• **Assignment**
For the material that follows, return exactly the lines from the one with "lectarjevo srce (299, 707)" through the one with "Zdravje (246, 572)", both ends included.

%%

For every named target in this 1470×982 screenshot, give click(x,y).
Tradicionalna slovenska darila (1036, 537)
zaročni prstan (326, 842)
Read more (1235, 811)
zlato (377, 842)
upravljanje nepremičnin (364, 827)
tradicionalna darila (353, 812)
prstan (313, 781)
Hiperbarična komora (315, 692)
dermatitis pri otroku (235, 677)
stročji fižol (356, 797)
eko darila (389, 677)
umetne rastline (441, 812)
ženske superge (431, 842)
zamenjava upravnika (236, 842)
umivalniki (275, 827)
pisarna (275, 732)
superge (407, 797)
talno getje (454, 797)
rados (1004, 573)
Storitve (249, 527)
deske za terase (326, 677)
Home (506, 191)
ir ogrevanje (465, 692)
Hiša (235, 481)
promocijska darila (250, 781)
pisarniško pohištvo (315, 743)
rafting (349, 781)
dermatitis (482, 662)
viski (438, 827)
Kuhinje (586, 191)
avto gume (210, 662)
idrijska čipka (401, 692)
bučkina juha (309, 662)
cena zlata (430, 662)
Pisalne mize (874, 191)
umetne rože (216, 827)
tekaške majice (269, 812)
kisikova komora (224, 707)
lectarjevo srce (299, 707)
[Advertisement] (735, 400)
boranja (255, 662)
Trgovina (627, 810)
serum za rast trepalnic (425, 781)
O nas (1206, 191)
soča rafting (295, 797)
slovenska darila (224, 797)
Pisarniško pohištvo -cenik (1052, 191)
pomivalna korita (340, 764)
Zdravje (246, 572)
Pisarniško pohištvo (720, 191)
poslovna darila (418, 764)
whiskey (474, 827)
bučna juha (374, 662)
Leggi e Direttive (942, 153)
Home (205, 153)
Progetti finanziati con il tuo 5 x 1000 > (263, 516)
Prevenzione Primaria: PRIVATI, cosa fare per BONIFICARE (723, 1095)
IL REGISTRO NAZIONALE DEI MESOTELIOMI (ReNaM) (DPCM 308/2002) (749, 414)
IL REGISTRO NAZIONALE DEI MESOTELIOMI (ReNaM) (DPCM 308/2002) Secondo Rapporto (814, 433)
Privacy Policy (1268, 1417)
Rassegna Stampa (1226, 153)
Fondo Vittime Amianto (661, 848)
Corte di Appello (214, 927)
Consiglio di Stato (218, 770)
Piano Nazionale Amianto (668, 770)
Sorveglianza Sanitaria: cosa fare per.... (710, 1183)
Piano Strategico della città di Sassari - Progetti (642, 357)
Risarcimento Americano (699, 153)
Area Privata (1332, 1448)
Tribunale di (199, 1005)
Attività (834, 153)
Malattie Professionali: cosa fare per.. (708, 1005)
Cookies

%%

• **Written response**
lectarjevo srce (299, 707)
[Advertisement] (735, 400)
boranja (255, 662)
Trgovina (627, 810)
serum za rast trepalnic (425, 781)
O nas (1206, 191)
soča rafting (295, 797)
slovenska darila (224, 797)
Pisarniško pohištvo -cenik (1052, 191)
pomivalna korita (340, 764)
Zdravje (246, 572)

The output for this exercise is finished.